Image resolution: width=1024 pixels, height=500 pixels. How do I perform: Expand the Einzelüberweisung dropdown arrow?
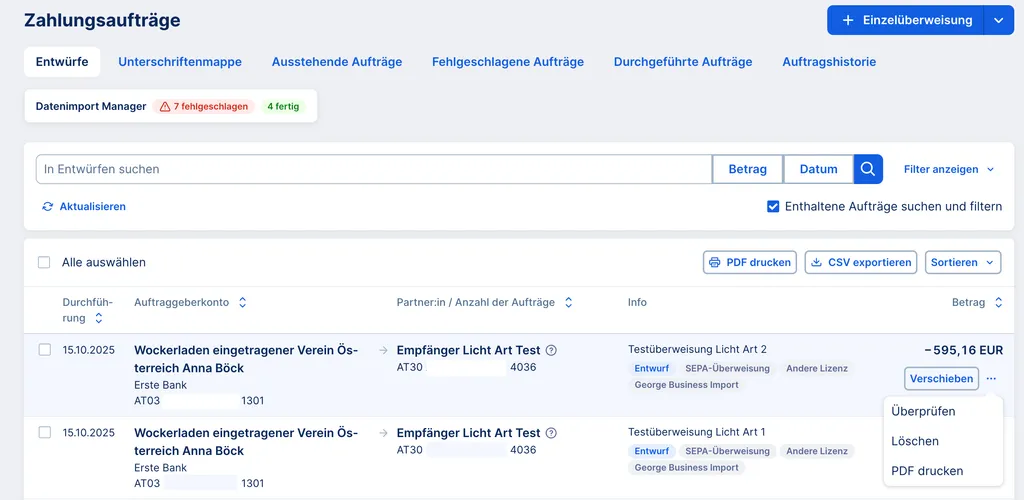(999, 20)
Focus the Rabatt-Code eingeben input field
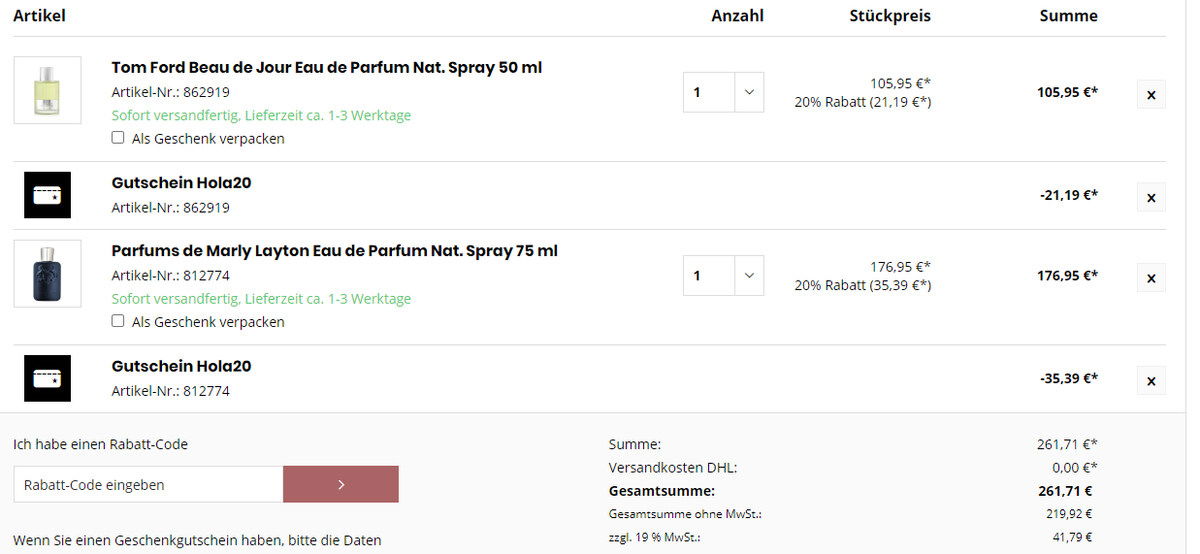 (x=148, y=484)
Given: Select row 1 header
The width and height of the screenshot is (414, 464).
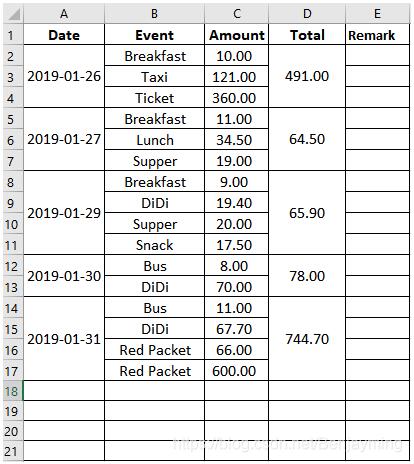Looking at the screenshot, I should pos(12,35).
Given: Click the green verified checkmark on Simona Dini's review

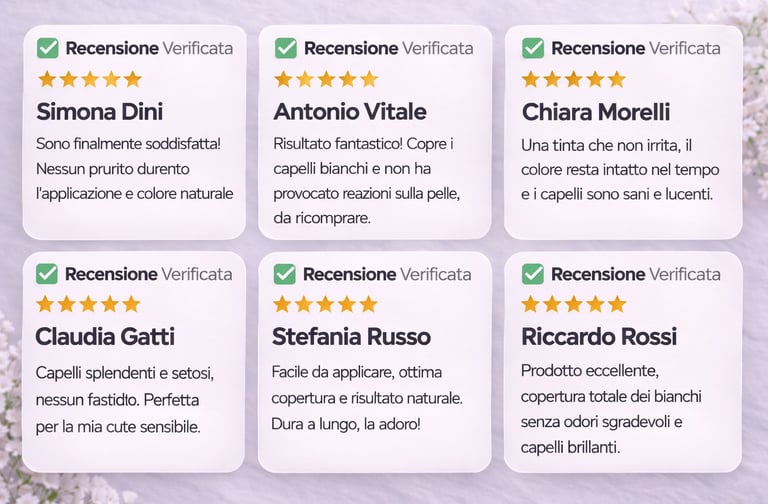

---

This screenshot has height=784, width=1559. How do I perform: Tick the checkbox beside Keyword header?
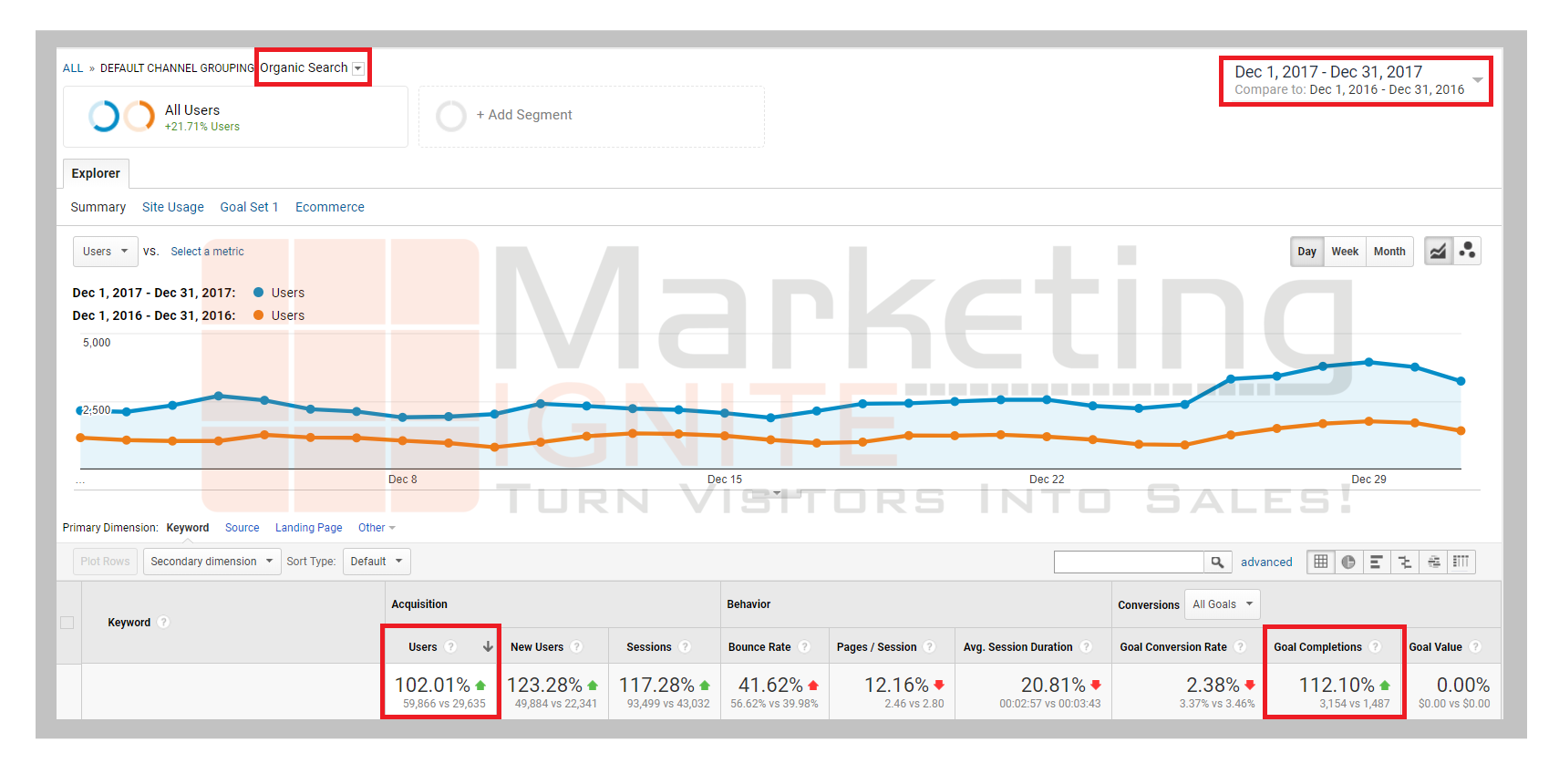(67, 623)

==

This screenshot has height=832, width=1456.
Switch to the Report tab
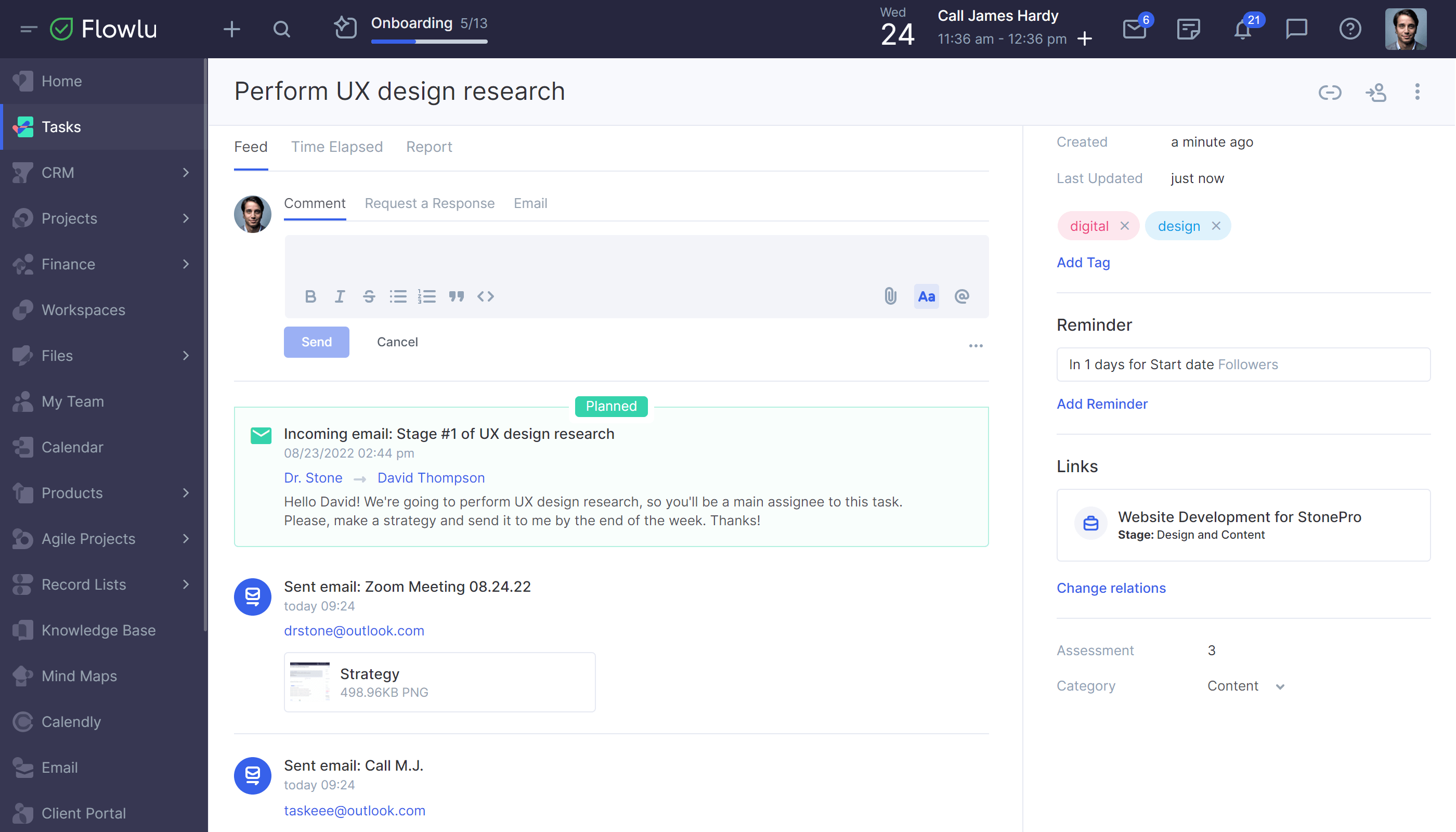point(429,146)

## Exercise description:
Your reply must be one number, namely the count of lines above that hold the string "Given".

## Completed exercise:
2